§ Exercise requirements: Put the material's lines into a JSON list of strings, one string per line and skipping blank lines, beginning with the line that contains "Locate an element on the screen. The" and continuing through the line that contains "empty-player-slot is located".

(Input material Opens)

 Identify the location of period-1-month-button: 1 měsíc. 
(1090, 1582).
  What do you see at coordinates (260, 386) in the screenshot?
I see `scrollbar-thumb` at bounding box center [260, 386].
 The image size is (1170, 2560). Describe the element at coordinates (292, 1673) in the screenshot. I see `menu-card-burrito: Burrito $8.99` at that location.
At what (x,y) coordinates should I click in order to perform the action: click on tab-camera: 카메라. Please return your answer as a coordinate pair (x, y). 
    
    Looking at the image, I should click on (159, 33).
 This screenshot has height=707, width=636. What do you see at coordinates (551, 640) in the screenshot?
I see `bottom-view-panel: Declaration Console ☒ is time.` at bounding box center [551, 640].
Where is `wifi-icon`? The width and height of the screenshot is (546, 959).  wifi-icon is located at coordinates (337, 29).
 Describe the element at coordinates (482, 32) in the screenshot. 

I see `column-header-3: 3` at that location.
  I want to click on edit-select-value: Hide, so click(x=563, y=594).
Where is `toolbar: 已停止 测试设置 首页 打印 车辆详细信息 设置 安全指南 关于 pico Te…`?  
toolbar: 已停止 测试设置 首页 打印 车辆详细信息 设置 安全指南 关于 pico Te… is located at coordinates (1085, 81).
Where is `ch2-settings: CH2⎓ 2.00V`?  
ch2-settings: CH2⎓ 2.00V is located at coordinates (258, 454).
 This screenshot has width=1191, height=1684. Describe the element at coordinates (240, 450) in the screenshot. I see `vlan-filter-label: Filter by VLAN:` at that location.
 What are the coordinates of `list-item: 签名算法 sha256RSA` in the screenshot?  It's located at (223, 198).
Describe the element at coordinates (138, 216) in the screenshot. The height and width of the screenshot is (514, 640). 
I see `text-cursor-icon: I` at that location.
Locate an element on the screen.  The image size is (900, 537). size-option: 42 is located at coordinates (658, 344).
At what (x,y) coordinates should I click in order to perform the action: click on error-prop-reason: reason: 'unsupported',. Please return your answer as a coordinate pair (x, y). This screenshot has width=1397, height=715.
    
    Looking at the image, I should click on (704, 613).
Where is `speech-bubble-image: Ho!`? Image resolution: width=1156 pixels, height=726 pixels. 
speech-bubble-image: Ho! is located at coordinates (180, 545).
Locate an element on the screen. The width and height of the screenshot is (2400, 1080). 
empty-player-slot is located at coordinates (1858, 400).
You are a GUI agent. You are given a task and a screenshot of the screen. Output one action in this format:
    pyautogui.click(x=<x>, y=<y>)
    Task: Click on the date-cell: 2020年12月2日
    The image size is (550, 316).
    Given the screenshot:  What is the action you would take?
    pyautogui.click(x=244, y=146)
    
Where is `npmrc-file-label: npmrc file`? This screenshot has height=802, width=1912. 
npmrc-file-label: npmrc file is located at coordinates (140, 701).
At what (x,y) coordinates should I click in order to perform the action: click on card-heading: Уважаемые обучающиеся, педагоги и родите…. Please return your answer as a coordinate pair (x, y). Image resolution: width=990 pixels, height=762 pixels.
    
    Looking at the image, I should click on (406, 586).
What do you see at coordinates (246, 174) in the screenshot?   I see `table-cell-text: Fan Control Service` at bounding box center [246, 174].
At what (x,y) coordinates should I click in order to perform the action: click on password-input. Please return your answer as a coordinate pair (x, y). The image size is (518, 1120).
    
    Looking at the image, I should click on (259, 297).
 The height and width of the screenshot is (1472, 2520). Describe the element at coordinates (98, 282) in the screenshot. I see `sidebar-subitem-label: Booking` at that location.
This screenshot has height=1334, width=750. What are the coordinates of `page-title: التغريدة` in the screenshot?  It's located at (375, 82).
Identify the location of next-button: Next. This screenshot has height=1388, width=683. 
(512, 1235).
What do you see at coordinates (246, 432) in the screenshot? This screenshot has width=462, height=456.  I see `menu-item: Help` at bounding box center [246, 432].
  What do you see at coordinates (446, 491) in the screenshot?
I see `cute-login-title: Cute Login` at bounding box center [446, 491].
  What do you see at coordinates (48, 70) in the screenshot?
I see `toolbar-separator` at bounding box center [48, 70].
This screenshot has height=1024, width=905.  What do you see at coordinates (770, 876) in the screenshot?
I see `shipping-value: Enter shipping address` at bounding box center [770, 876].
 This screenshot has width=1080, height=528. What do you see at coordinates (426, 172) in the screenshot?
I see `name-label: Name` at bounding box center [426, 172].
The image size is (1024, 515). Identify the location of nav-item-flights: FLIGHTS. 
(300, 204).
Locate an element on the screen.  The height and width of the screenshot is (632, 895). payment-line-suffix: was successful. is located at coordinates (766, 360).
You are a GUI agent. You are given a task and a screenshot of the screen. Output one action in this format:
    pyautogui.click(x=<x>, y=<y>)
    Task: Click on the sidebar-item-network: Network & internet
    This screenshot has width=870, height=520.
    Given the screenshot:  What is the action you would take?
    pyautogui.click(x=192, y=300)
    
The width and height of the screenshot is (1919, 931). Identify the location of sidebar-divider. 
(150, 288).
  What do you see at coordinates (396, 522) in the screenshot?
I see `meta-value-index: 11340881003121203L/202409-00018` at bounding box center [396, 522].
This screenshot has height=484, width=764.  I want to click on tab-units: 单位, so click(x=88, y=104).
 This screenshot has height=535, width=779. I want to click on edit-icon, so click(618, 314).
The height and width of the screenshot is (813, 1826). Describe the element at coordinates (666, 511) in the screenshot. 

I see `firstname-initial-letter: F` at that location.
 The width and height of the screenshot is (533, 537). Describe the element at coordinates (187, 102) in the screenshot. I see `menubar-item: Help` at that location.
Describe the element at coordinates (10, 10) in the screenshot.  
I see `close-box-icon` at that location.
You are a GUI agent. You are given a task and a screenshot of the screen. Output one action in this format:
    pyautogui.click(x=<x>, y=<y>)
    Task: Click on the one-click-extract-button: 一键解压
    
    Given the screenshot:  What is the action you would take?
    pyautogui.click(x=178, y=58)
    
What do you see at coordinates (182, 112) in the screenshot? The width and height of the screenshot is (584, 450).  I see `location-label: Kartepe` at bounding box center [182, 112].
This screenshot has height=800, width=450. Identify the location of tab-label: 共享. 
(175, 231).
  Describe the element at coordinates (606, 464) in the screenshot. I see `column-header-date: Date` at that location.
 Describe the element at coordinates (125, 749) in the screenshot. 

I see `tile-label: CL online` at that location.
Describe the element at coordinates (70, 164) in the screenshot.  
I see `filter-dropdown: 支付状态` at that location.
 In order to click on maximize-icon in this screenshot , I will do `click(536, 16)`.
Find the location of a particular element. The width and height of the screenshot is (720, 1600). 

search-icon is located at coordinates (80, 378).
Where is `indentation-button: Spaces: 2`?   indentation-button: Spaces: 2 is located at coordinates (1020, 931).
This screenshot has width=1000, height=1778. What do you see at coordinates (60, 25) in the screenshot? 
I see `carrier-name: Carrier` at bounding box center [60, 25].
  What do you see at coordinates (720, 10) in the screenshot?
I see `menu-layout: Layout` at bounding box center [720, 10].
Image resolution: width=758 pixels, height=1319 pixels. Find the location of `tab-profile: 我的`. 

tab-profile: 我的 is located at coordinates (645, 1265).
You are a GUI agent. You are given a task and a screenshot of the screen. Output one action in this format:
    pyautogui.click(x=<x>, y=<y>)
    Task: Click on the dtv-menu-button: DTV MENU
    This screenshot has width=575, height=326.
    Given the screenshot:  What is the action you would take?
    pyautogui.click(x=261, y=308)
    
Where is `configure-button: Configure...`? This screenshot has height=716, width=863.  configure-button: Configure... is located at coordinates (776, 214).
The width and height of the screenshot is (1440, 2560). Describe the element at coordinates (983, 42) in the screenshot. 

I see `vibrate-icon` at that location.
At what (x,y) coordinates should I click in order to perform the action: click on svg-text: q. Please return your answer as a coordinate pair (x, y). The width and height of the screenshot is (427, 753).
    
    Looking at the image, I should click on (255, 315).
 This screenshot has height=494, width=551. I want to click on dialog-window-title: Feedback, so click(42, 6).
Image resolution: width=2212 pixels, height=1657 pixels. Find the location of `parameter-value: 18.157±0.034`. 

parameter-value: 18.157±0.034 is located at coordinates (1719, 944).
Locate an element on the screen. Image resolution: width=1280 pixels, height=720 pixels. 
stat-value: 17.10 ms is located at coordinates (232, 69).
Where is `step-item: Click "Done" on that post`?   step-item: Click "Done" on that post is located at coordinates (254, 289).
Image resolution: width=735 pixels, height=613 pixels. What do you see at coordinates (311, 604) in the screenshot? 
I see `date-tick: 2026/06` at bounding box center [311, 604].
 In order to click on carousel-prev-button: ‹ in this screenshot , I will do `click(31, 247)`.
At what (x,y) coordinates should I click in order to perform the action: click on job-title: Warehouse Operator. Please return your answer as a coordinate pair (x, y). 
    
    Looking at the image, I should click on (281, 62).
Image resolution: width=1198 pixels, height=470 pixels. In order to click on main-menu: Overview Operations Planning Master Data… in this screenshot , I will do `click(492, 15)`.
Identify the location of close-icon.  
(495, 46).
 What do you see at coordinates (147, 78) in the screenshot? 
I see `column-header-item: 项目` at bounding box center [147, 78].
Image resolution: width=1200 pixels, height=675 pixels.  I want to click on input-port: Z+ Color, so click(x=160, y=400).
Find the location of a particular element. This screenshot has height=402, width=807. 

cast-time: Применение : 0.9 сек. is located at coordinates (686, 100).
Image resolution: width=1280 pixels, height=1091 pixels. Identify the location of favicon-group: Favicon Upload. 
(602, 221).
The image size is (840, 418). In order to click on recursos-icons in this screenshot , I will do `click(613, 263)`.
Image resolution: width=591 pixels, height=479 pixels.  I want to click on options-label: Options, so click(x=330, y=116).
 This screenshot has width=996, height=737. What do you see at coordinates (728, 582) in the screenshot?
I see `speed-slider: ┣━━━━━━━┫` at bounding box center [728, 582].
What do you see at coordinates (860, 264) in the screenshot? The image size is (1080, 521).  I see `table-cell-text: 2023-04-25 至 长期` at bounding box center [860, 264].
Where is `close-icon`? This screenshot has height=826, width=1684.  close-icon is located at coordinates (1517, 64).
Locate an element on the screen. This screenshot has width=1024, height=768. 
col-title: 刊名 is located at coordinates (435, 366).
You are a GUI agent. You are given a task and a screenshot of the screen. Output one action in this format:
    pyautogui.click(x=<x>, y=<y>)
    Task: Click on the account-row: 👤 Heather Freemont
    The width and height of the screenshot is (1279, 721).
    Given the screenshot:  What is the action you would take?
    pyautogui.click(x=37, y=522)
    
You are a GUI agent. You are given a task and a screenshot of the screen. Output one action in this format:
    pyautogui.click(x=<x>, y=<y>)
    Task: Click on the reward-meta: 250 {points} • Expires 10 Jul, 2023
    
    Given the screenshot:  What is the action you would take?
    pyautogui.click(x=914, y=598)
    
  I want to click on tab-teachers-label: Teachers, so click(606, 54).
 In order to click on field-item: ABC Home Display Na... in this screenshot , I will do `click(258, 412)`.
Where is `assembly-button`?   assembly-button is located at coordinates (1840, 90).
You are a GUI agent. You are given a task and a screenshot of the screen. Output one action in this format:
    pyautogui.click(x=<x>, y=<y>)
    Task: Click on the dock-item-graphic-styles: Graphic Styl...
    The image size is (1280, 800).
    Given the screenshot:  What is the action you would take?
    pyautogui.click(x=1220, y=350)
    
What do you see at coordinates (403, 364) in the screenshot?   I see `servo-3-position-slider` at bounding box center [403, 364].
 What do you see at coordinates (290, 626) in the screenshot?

(Input material Closes)

§ Solution to this problem:
[
  "Locate an element on the screen. The width and height of the screenshot is (2400, 1080). ",
  "empty-player-slot is located at coordinates (1858, 400)."
]